▶ Job: Rewrite every line of the records below as a numbered list, leaving out the blank lines.

▶ Records supplied:
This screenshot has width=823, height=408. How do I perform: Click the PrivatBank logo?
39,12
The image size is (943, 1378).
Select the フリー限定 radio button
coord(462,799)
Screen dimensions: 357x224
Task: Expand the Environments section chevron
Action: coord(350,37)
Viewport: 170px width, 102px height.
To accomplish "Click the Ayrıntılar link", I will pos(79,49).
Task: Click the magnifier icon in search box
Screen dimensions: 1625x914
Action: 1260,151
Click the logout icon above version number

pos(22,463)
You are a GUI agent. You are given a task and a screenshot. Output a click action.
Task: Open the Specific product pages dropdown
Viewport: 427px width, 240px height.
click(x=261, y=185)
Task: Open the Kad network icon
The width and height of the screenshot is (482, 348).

▶ Task answer:
1. This screenshot has width=823, height=408. How do I perform: Click the PrivatBank logo?
2. 39,12
3. The image size is (943, 1378).
4. Select the フリー限定 radio button
5. coord(462,799)
6. Screen dimensions: 357x224
7. Task: Expand the Environments section chevron
8. Action: coord(350,37)
9. Viewport: 170px width, 102px height.
10. To accomplish "Click the Ayrıntılar link", I will pos(79,49).
11. Task: Click the magnifier icon in search box
12. Screen dimensions: 1625x914
13. Action: 1260,151
14. Click the logout icon above version number
15. pos(22,463)
16. You are a GUI agent. You are given a task and a screenshot. Output a click action.
17. Task: Open the Specific product pages dropdown
18. Viewport: 427px width, 240px height.
19. click(x=261, y=185)
20. Task: Open the Kad network icon
21. The width and height of the screenshot is (482, 348).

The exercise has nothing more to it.